George Lazenby, who used to play James Bond, has apologized after being accused of saying “creepy” and “disgusting” things in an on-stage interview. The actor was in Australia as part of a tour called The Music of James Bond. People in the audience in Perth were upset by what they called “homophobic” comments and explicit stories.
Lazenby said that he was “sad to hear” that his stories had hurt people. “I never meant to say anything hurtful or homophobic, and I’m sorry if my stories, which I’ve told many times, were seen that way,” he said in a statement.
The Australian actor, 83 years old, has been taken out of all the remaining shows on the tour. Concert works, which puts on plays, said that his “language, comments, and memories” during Saturday’s show in Perth were “unfortunate and disappointing.”
I am sorry and saddened to hear that my stories in Perth on Saturday might have offended some people. It was never my intention to make hurtful or homophobic comments and I am truly sorry if my stories that I have shared many times were taken that way. I only ever wish to share pic.twitter.com/zD9jEazNm2
— George Lazenby (@lazenbyofficial) September 12, 2022
The lawyer for Concert works, Aaron Kernaghan, said, “These were his personal views, and there’s no reason for this in today’s society. They do not represent the views of Concertworks.”
The company has talked to people who were upset and apologized to the audience, the performers, and the Perth Concert Hall. In the meantime, it has “chosen to end its relationship with Mr. Lazenby” and has started “a thorough review of the matter,” Mr. Kernaghan said.

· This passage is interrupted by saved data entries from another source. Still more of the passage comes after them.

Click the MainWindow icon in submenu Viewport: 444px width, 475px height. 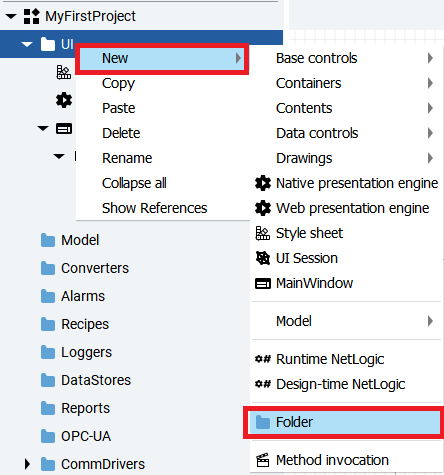[263, 283]

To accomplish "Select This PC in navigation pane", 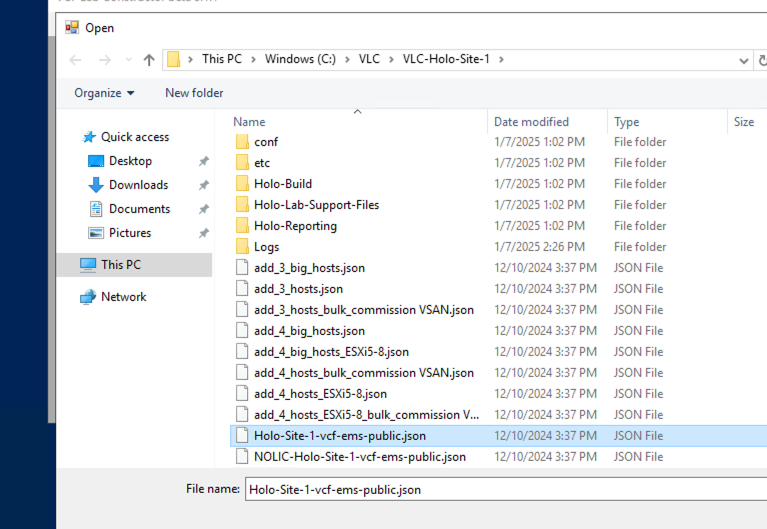I will pos(120,265).
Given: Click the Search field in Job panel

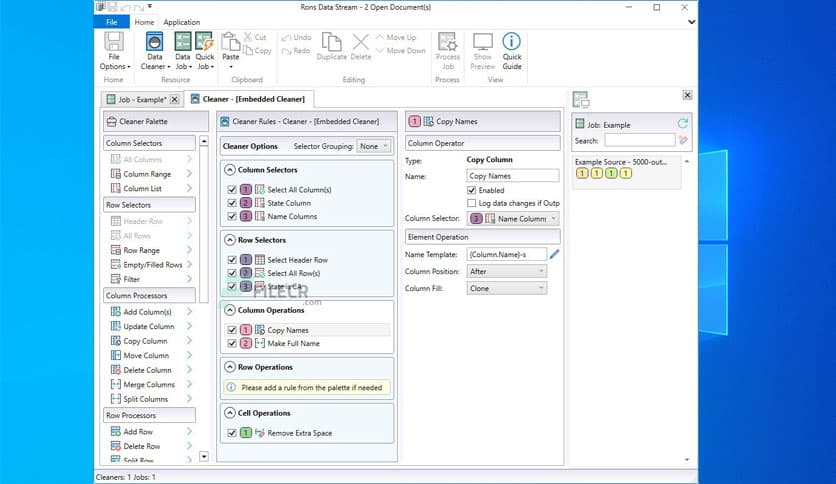Looking at the screenshot, I should click(639, 140).
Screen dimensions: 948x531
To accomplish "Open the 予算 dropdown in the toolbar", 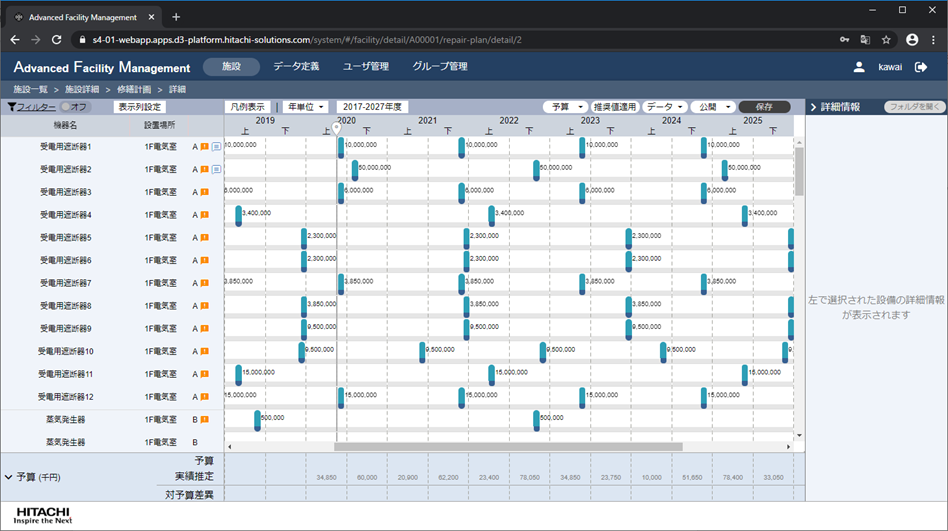I will (x=565, y=107).
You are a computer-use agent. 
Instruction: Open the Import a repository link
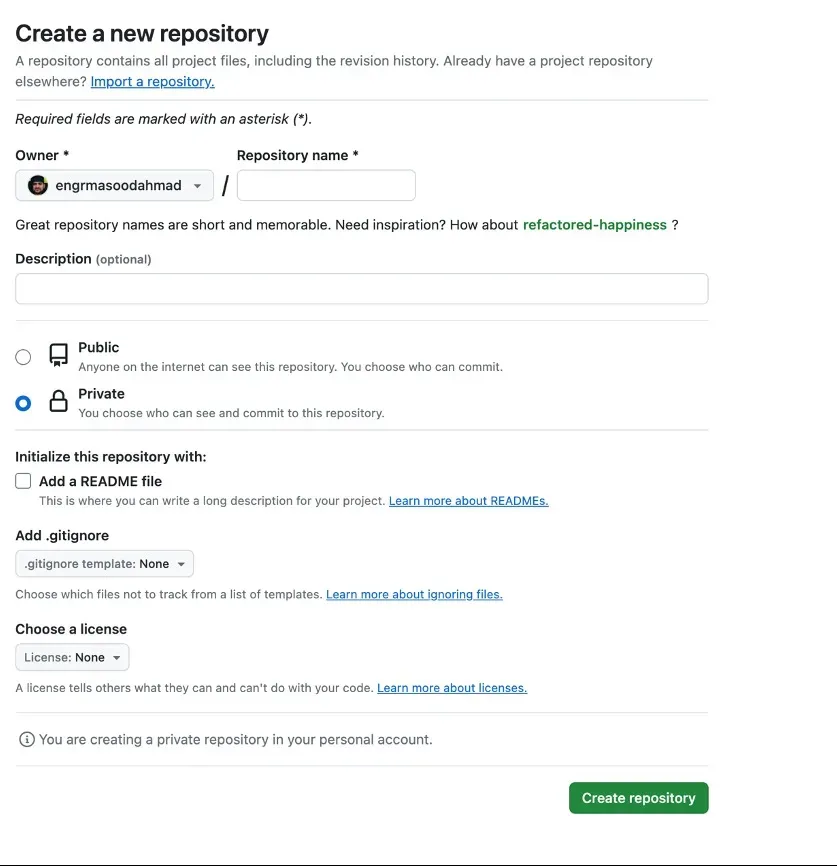point(152,81)
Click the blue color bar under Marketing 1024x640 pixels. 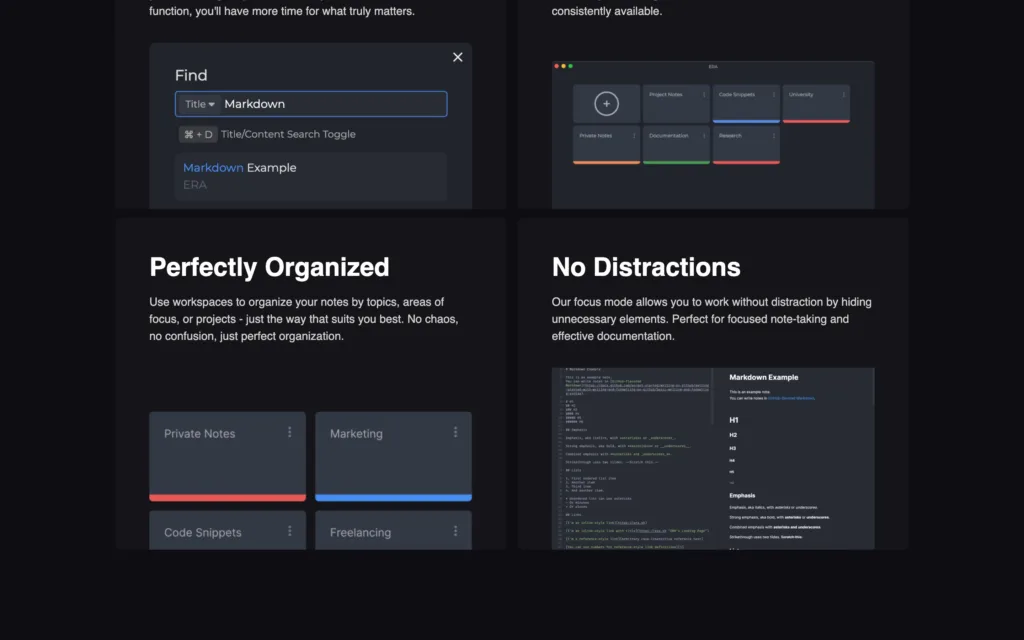393,498
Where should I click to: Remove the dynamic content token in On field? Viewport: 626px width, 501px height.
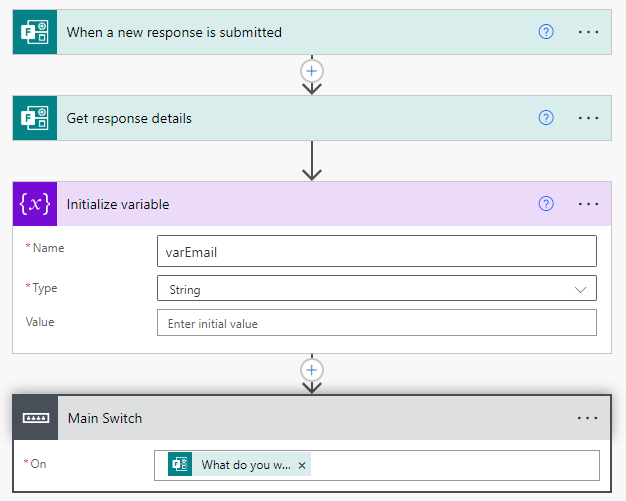[x=302, y=465]
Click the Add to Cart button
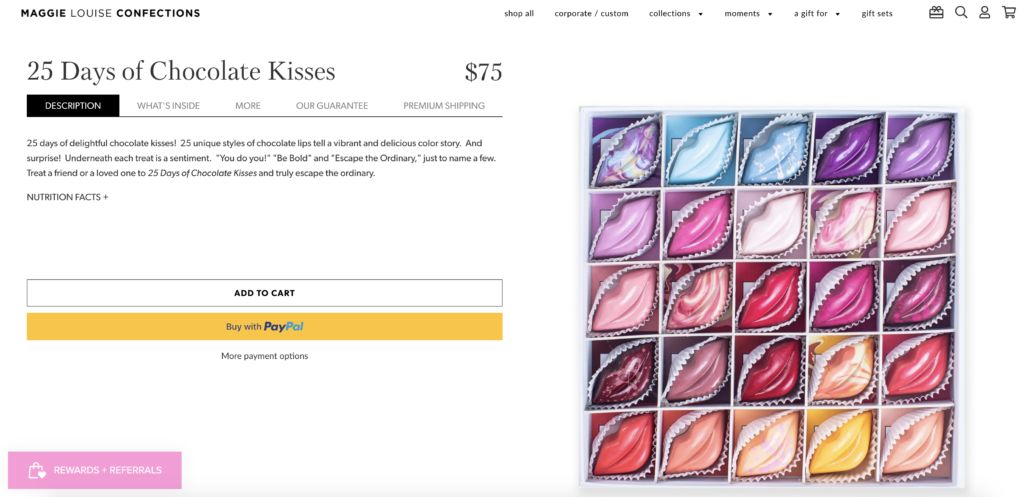The image size is (1024, 497). click(264, 293)
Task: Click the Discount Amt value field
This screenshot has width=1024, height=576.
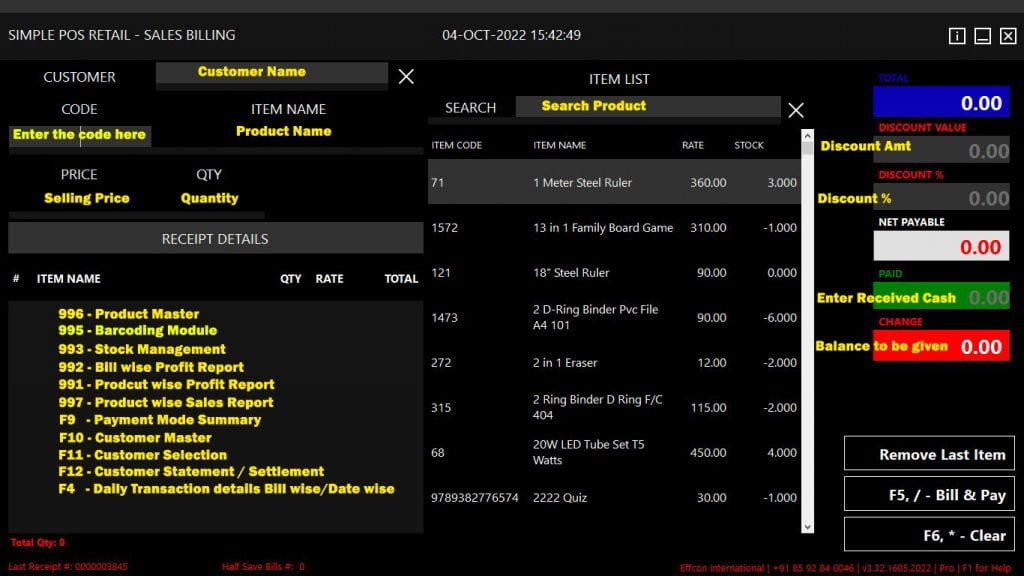Action: click(x=941, y=150)
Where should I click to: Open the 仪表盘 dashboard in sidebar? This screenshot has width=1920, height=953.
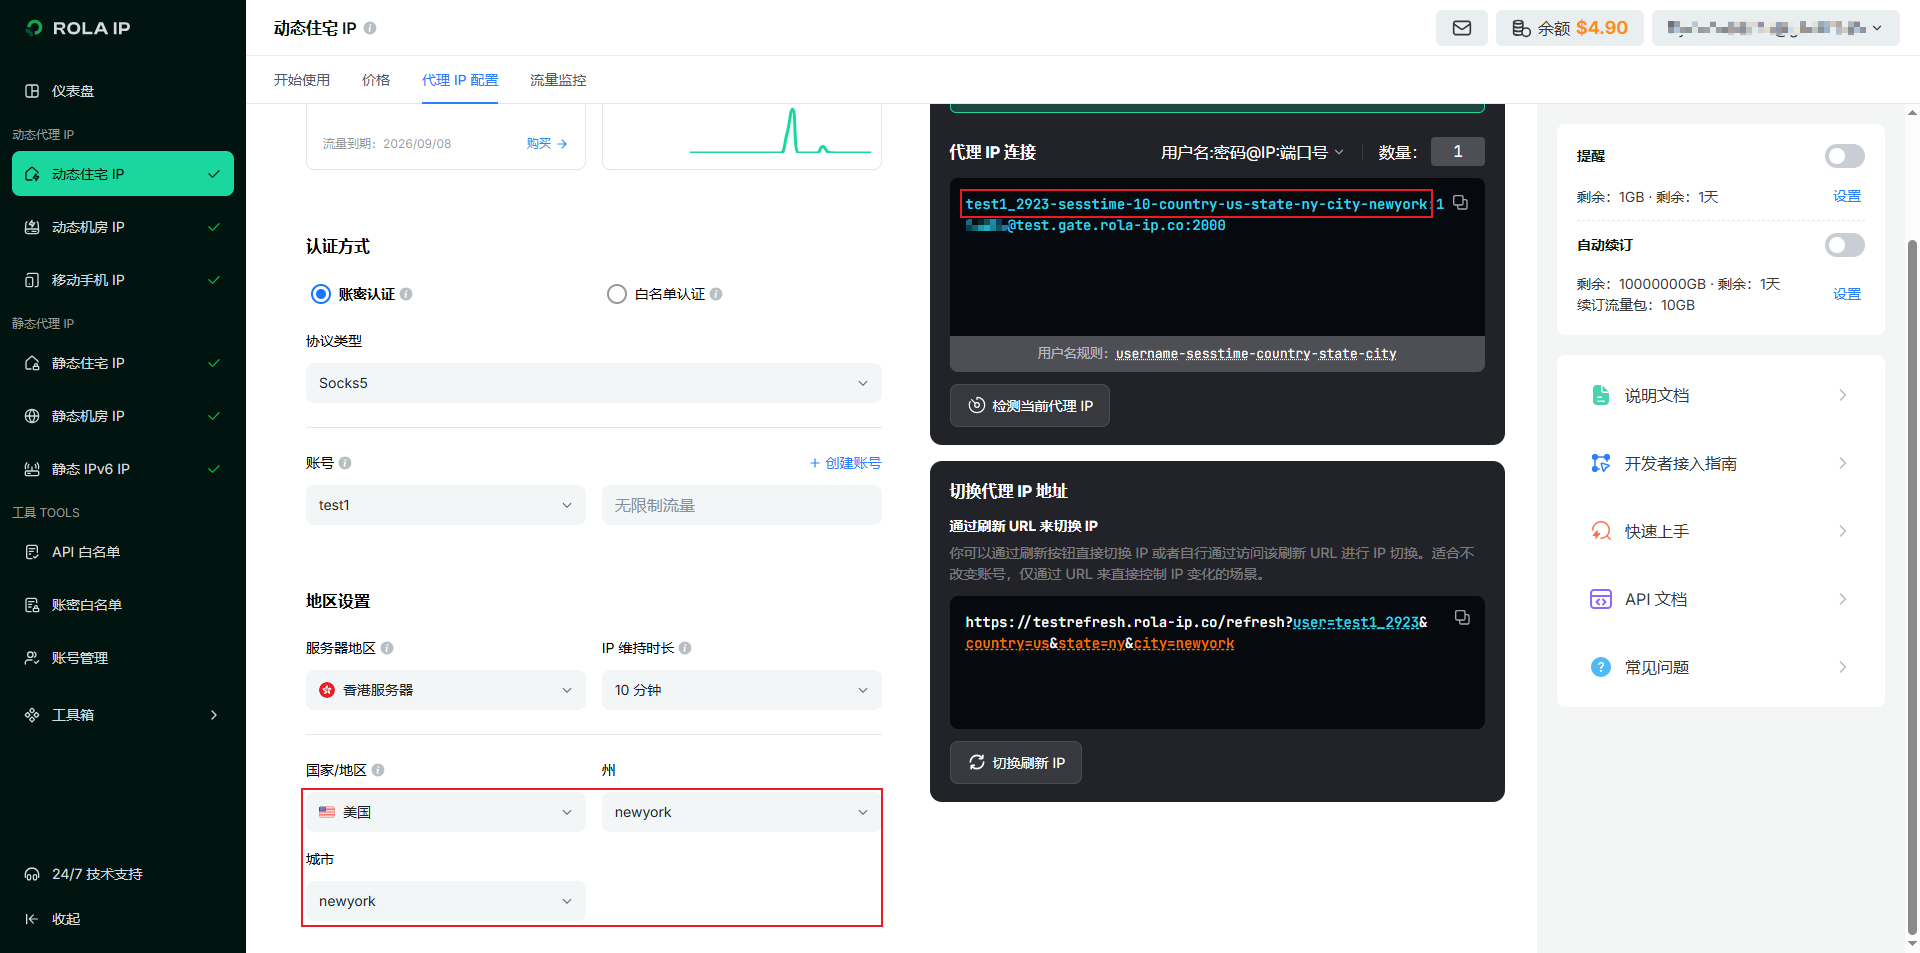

One audience member said that Lazenby spent most of the interview on Saturday “talking about his sexual conquests.” She told Perth radio station 6PR, “He was homophobic, he swore, and he wasn’t talking about his Bond movies.” “A day after the Queen died, he made fun of her,” she said.
“It was unreal. At one point, he said after the daughter of an Australian cricketer, he pulled the daughter out of a pub and put her in a car in London, which is horrible. “It wasn’t even funny or charming; it was just bad. It was weird, and it wasn’t nice… There’s no way around it: he was disgusting.”
Another person there called the interview “self-serving misogynistic stories about George Lazenby’s sexual prowess, intimate details about diarrhea, and making women into objects.” “The tension didn’t ease until a brave person in the crowd shouted, ‘Excuse me, this is offensive,'” they told The West Australian newspaper. “George was booed off stage, and music saved the day.”
On Twitter, concertgoer Joseph McCormack said that at least one person in the crowd “called out the offence that Lazenby was causing” while the show was going on.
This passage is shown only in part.